On dirait qu'à sa conférence de presse d'il y a un an, Sergueï Lavrov avait été bien plus animé qu'à son actuelle intervention devant les journalistes. Aujourd'hui, son ton est manifestement calme. Le ministre évoque une multitude de faits concrets et de documents qui prouvent avec toute l'évidence possible que Moscou se sent parfaitement sûr dans sa politique extérieure. Cette tactique est très facile à comprendre.
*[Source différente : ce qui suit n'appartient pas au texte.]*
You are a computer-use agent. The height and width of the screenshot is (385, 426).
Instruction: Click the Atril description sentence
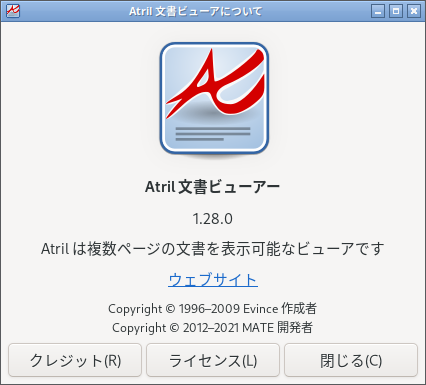[213, 249]
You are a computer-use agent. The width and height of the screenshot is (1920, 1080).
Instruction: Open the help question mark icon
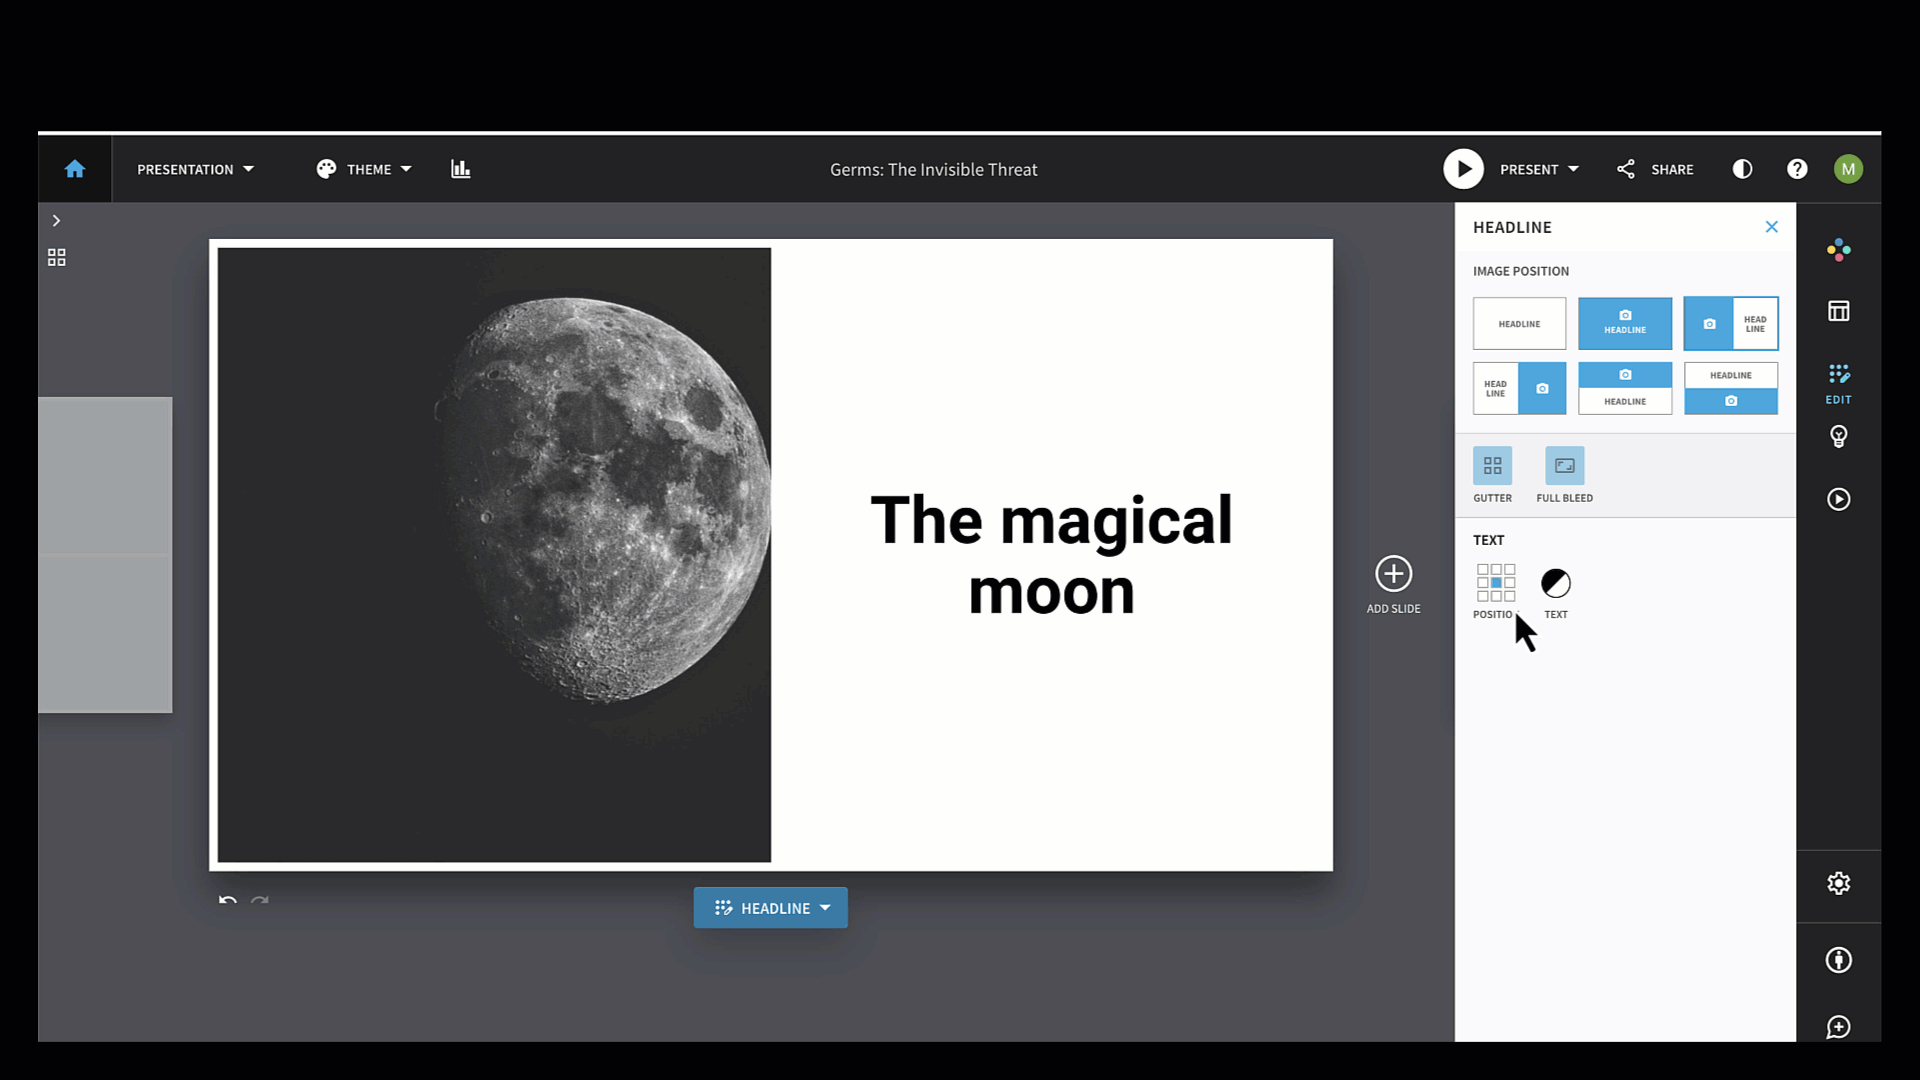(x=1797, y=169)
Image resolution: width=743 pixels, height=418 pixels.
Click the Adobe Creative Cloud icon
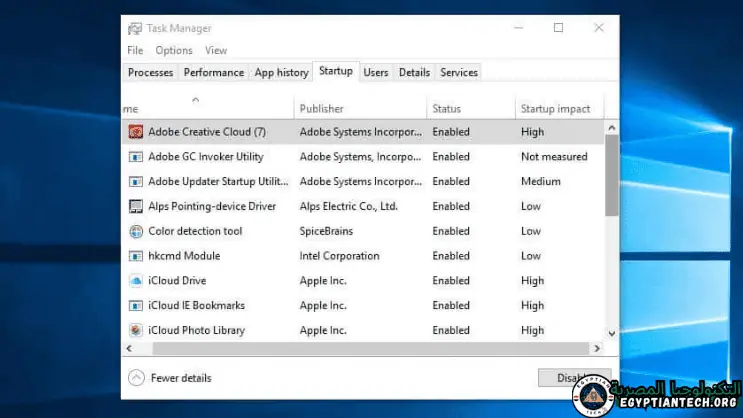coord(136,131)
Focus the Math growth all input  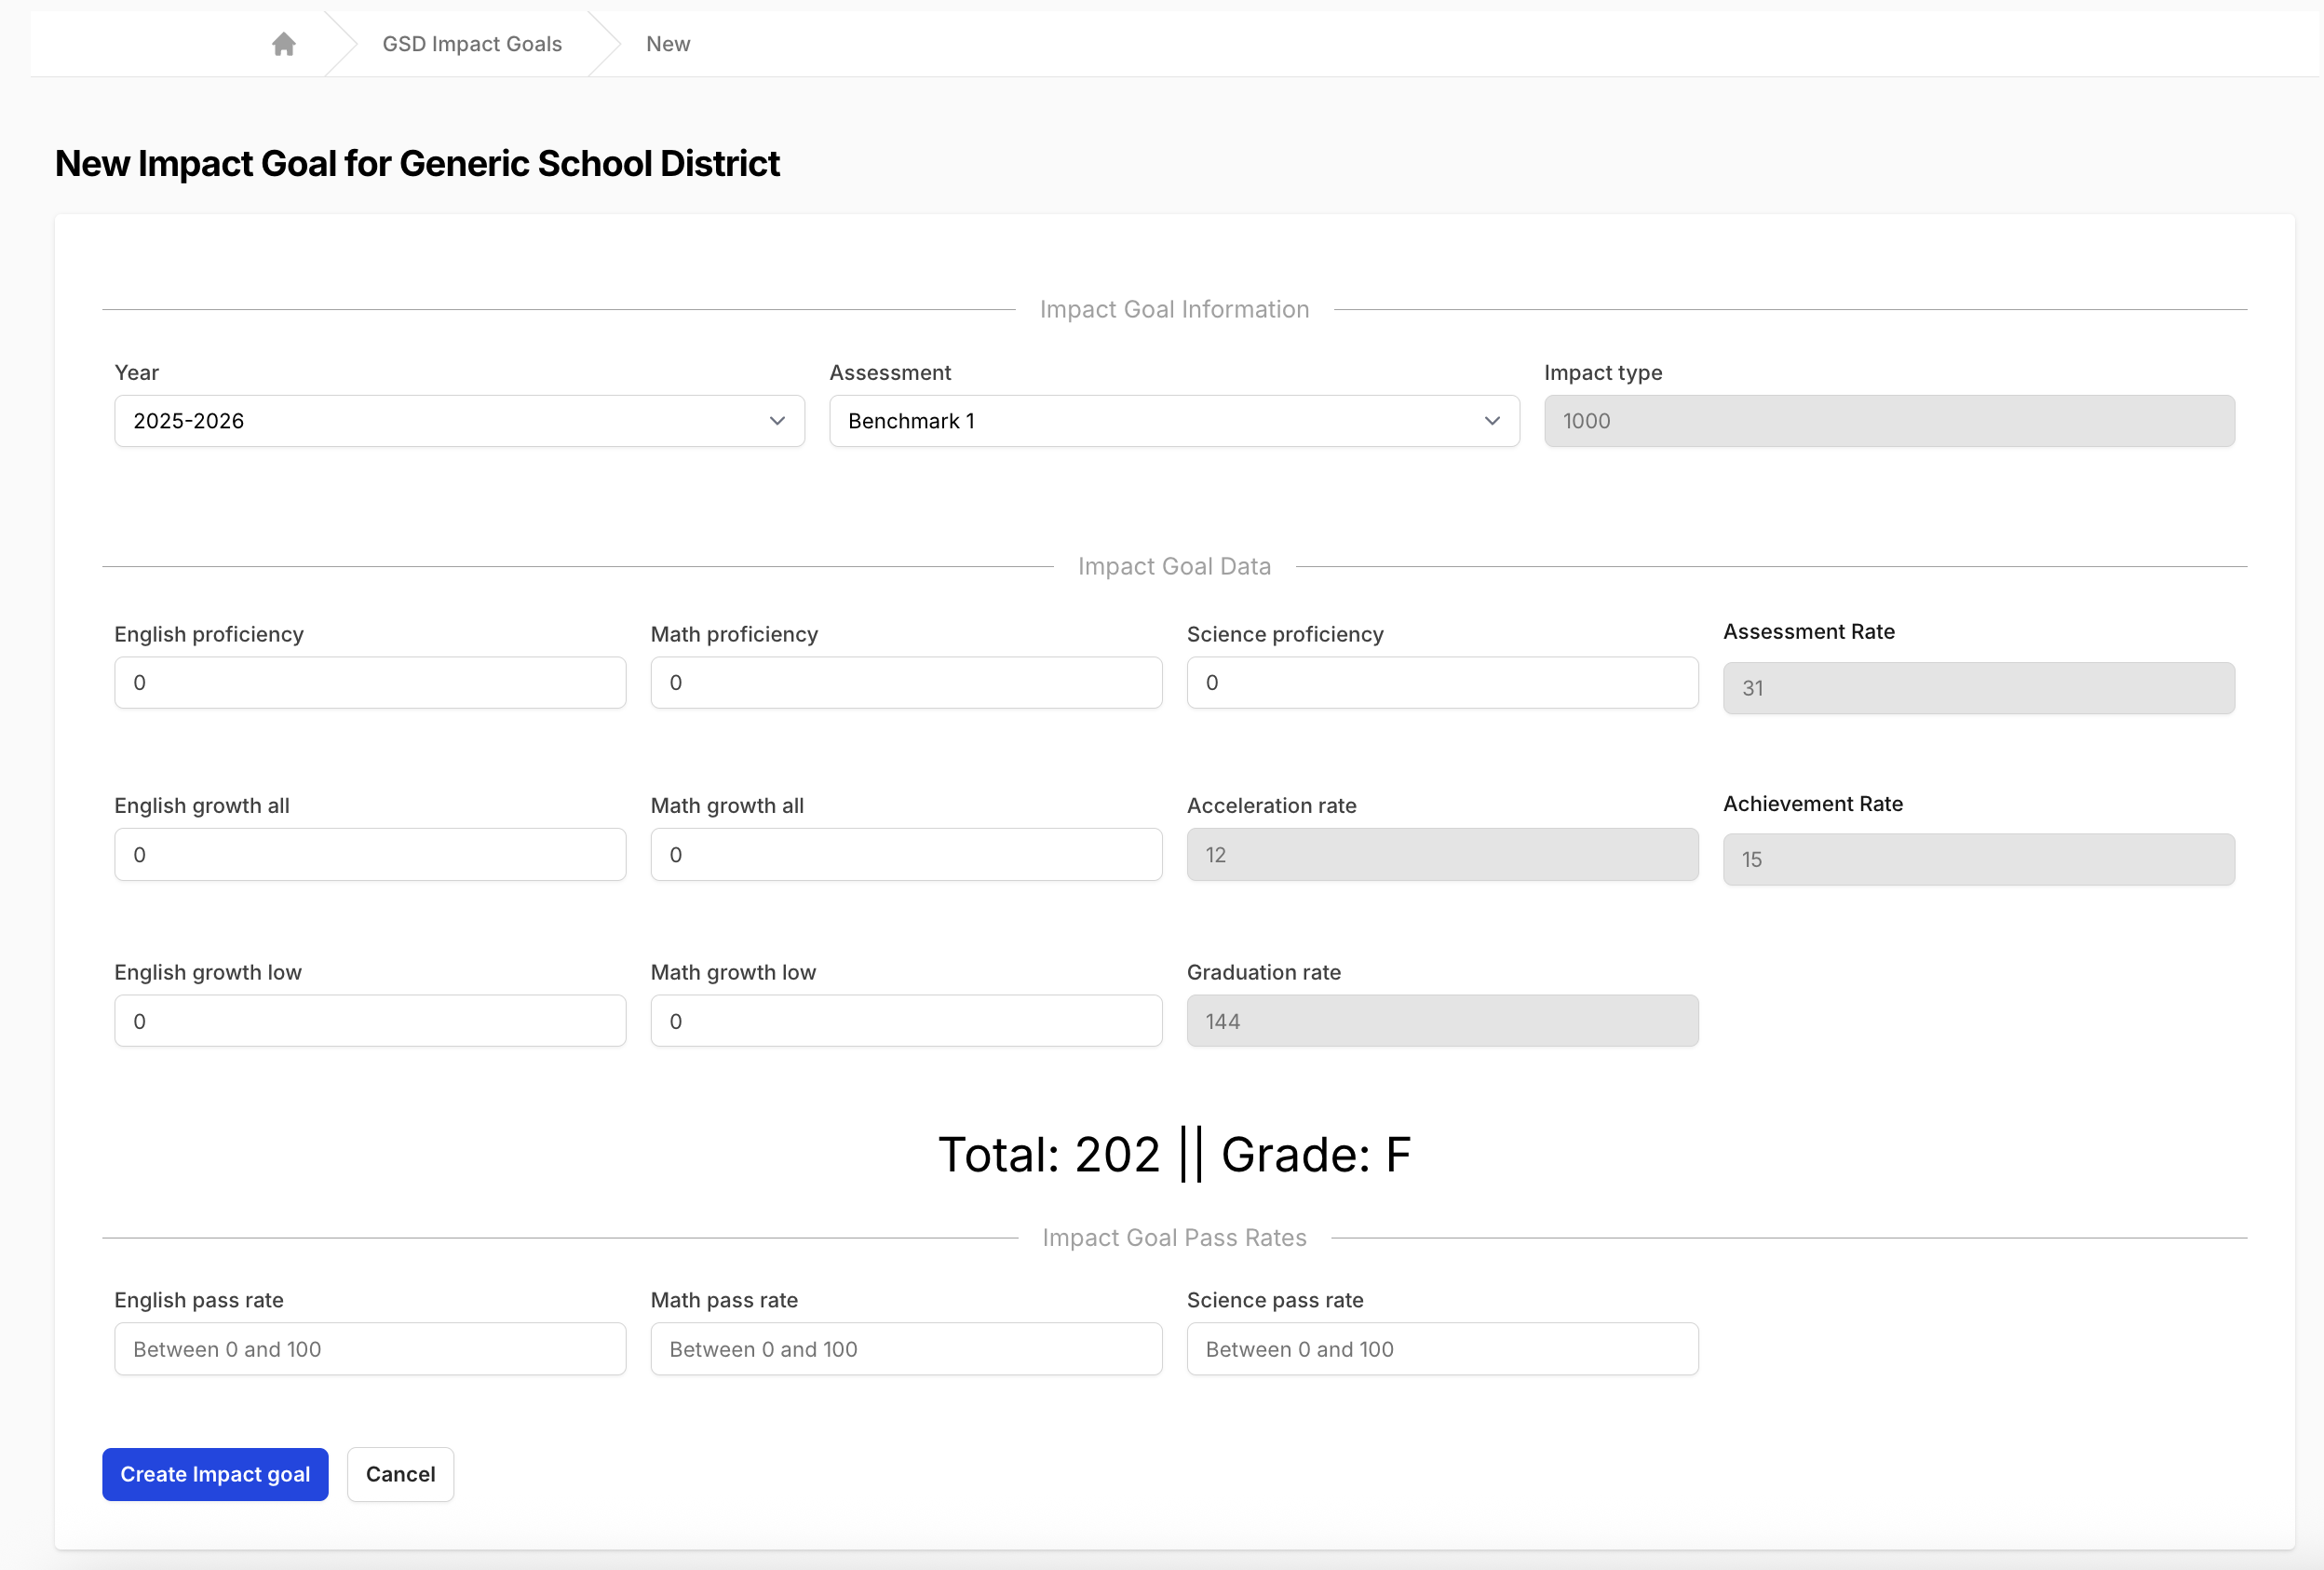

D'autre part, le lobbying très énergique de la thèse sur la prétendue dégradation et la perte même des positions politiques extérieures de Moscou, thèse sur l'inadmissibilité des "tendances autoritaires" pour ses partenaires dans le monde, ce n'est évidemment qu'une partie des batailles idéologiques d'arrière-garde des libéraux russes, batailles qu'ils réussissent, d'ailleurs, très adroitement à transférer même en-dehors du pays. Dans de telles circonstances, l'appui sur des faits concrets, le professionnalisme et l'approche lucide et calme sont tout à fait de mise et très opportuns.